### Written exercise
Transcribe every entry exactly, from the line containing "Open the RSC" down to the line containing "I will 9,384.", both included.

### Material provided
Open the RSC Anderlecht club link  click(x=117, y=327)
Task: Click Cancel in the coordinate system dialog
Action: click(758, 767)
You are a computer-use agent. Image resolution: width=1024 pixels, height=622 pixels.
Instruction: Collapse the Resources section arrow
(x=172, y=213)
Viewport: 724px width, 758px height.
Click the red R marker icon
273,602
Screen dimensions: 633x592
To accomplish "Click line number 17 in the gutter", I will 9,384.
* * *
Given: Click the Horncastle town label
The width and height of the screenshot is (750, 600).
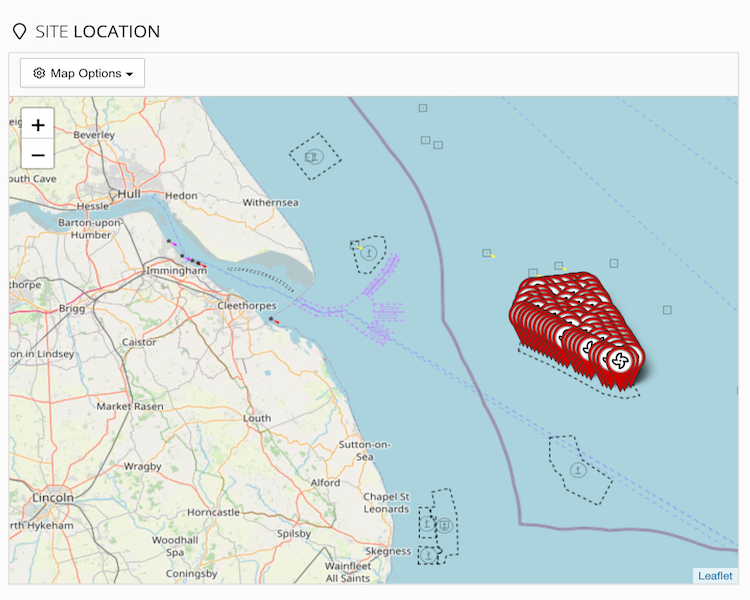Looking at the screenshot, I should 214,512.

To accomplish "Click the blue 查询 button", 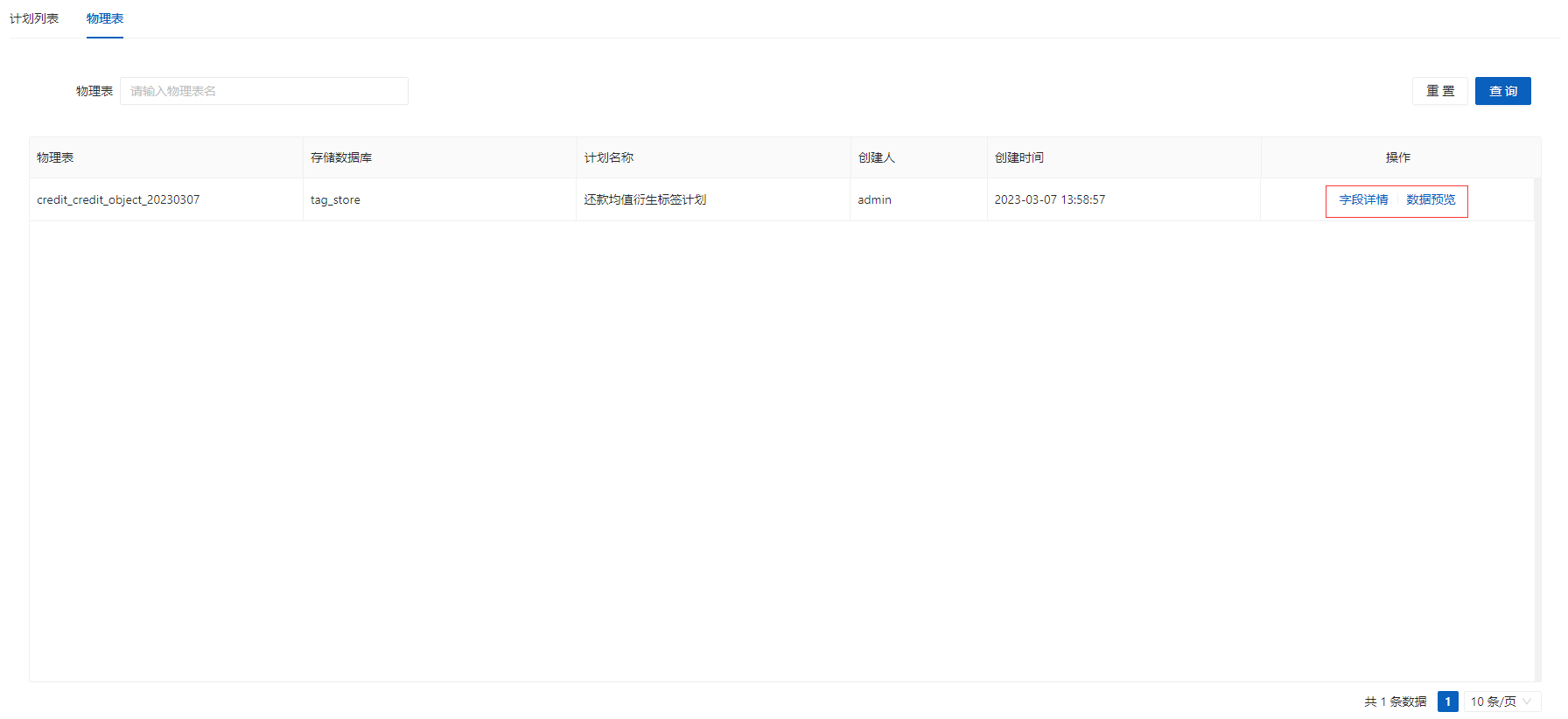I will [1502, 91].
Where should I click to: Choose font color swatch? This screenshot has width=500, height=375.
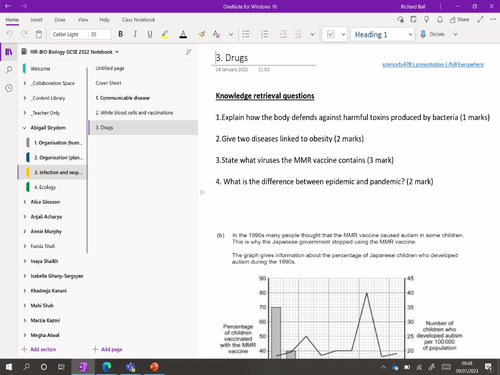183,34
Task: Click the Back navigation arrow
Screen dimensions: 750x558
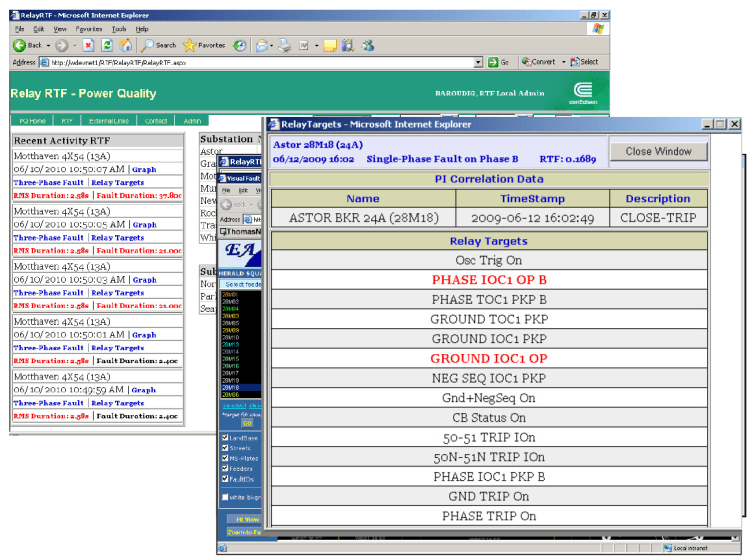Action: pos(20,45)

### Output of the task
Open the RSC Anderlecht club link  click(x=117, y=327)
Task: Click Cancel in the coordinate system dialog
Action: click(758, 767)
You are a computer-use agent. Image resolution: width=1024 pixels, height=622 pixels.
Instruction: Collapse the Resources section arrow
(x=172, y=213)
Viewport: 724px width, 758px height.
Click the red R marker icon
273,602
Screen dimensions: 633x592
To accomplish "Click line number 17 in the gutter", I will 9,384.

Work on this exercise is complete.